Reputation: 25
I scraped a website already and made a dataframe from it that only contains one column. The dataframe is called "urldataframe", while the column that contains all of the urls is called "individualrace_url".
Here is some of my data, the links are formatted as a character currently in the dataframe, urldataframe.
Here is the first two links: https://sites.google.com/site/hscrrarchive/arca-1/2007-arca-re-max-series-season/2007-arca-200 https://sites.google.com/site/hscrrarchive/arca-1/2007-arca-re-max-series-season/2007-construct-corps-palm-beach-grading-250
How do I create a scraper that goes through my dataframe of links one by one? I'm not sure if a for loop is the way to go about this or not. If I can use a for loop, what am I doing wrong?
res_all <- NULL
for (realtest.Event in racename) {
urlrunning = paste0(realtest.Event)
scrapinghere = read_html(urlrunning)
putithere <- tibble(
bubba = scrapinghere %>% html_nodes("#sites-canvas-main-content td:nth-child(2)") %>% html_text(),
bubba2 = scrapinghere %>% html_node("#sites-canvas-main-content td:nth-child(1)")) %>% html_text()
res_all <- bind_rows(res_all, putithere)
}
I'm hoping that it would go through the loop of each url that I have in the dataframe.
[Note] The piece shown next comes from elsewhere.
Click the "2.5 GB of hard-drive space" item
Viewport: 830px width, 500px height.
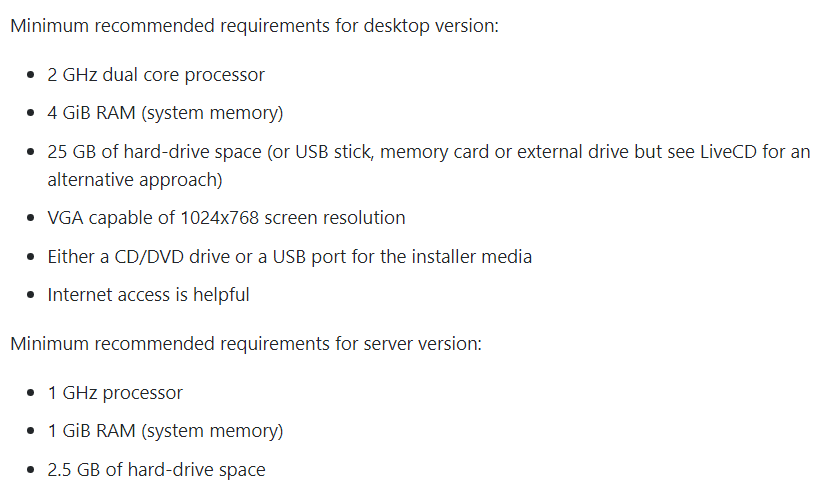pyautogui.click(x=156, y=470)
Every url has the same nodes, I'm pretty sure my issue is setting up the loop itself.
Upvotes: 1
Views: 298
Reputation: 6563
Scraping the tables from the two links without loop.
library(tidyverse)
library(rvest)
library(janitor)
df <- tibble(
links = c("https://sites.google.com/site/hscrrarchive/arca-1/2007-arca-re-max-series-season/2007-arca-200",
"https://sites.google.com/site/hscrrarchive/arca-1/2007-arca-re-max-series-season/2007-construct-corps-palm-beach-grading-250")
)
get_ARCA <- function(link) {
link %>%
read_html() %>%
html_table() %>%
pluck(4) %>%
row_to_names(1) %>%
clean_names()
}
map_dfr(df$links, get_ARCA)
# A tibble: 81 × 9
finish start car_number driver sponsor make laps led status
<chr> <chr> <chr> <chr> <chr> <chr> <chr> <chr> <chr>
1 1 2 5 Bobby Gerhart Lucas Oil Chevrolet 80 54 Running
2 2 20 93 Marc Mitchell Ergon Pontiac 80 5 Running
3 3 12 3 Jeremy Clements Harrison's Work Wear-1 Stop Conv-Saxon Chevrolet 80 0 Running
4 4 13 39 David Ragan AAA Ford 80 0 Running
5 5 3 46 Frank Kimmel Tri-State Motorsports-Pork Ford 80 0 Running
6 6 19 31 Timothy Peters Cometic Gaskets-Okuma Chevrolet 80 0 Running
7 7 31 16 Justin Allgaier AG Tech-Trashman-Hoosier Tire Midwest Chevrolet 80 0 Running
8 8 14 4 Scott Lagasse Jr. Cunningham Motorsports Dodge 80 0 Running
9 9 11 47 Phillip McGilton SI Performance-Gould's Electric Chevrolet 80 0 Running
10 10 17 2 Michael McDowell Hillcrest Capital Partners Dodge 80 0 Running
# … with 71 more rows
# ℹ Use `print(n = ...)` to see more rows
Other variations:
#1 Separate in a list
res_separate <- map(df$links, get_ARCA)
#2 As data frames inside of the original data frame
res_in_df <- df %>%
mutate(content = map(links, get_ARCA))
Upvotes: 2
Reputation: 10365
A for
loop is ok, I think in your case the closing parentheses for the tibble
are at the wrong place. Another pattern I like is to use purrr::map_dfr
which returns a data.frame. Here my untested code as no data is provided:
library(purrr)
res_all <- set_names(racename) %>%
map_dfr(function(realtest.Event) {
scrapinghere = read_html(realtest.Event)
tibble(
bubba = scrapinghere %>% html_nodes("#sites-canvas-main-content td:nth-child(2)") %>% html_text(),
bubba2 = scrapinghere %>% html_node("#sites-canvas-main-content td:nth-child(1)") %>% html_text()
)
}, .id = "racename")
I've used the .id
argument to provide an additional column to the returned data.frame with the value of realtest.Event
so that you know to which url the results belong to.
Upvotes: 1